» Soal Singkat 1:
Dalam kisah Durno dan Ekoloyo, apa yang mati mendadak ketika murid-murid Durno sedang berburu di hutan?
» Soal Singkat 2:
Tuliskan lanjutan kisah Durno dan Ekoloyo, dimulai setelah kalimat terakhirnya.

═════ Artikel

Dia disuruh bekerja sebagai tukang kuda.
Sambil mengurusi kuda dia dibolehkan melihat Durno mengajar. Ekoloyo sanggup melaksanakan saran Durno.
Kemudian
Durno suatu malam mengajak murid muridnya berburu di sebuah hutan di pinggir
kota Ngestino. Ketika mereka berburu
mendadak anjing yang dibawa Arjuno mati.
Di badannya ada anak panah. Arjuno
kaget lalu bertanya siapa yang lebih lihai memanah daripada dia karena dia
sendiri belum mampu memanah sasaran di dalam gelap. Durno tahu itu pasti Ekoloyo. Dia panggil Ekoloyo. Setelah datang Ekoloyo diminta memberikan
jempol kanannya agar tidak bisa memanah lagi.

══════════
═════ Bahan

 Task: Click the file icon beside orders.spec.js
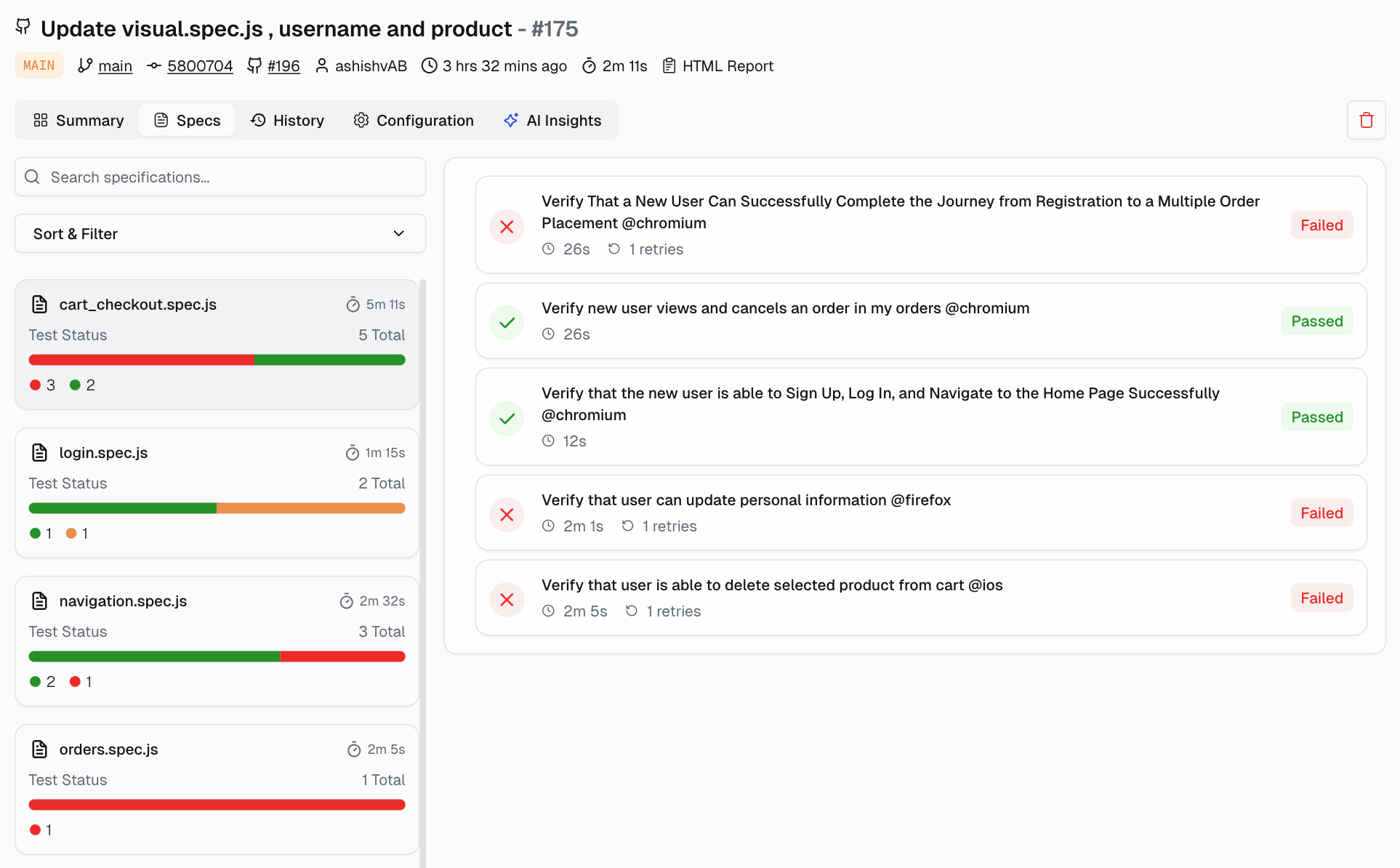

══════════

» Hasil Latihan 1:
Anjing yang dibawa Arjuno.

» Hasil Latihan 2:
Sebagai murid yang taat Ekoloyo sanggup tapi dia dendam kepada Durno dan
berjanji kelak di dalam perang Baroto yudo akan membunuh Durno.
Durno
sebenarnya sangat sayang kepada Pendowo limo karena mereka adalah muridnya yang
terbaik dalam prestasi dan sikapnya. Dia
tahu kalau Kurowo sering berbuat jahat tapi dia tidak berani menentang karena
tidak mau kehilangan pekerjaan. Dia tidak
mau lagi menderita seperti saat menganggur.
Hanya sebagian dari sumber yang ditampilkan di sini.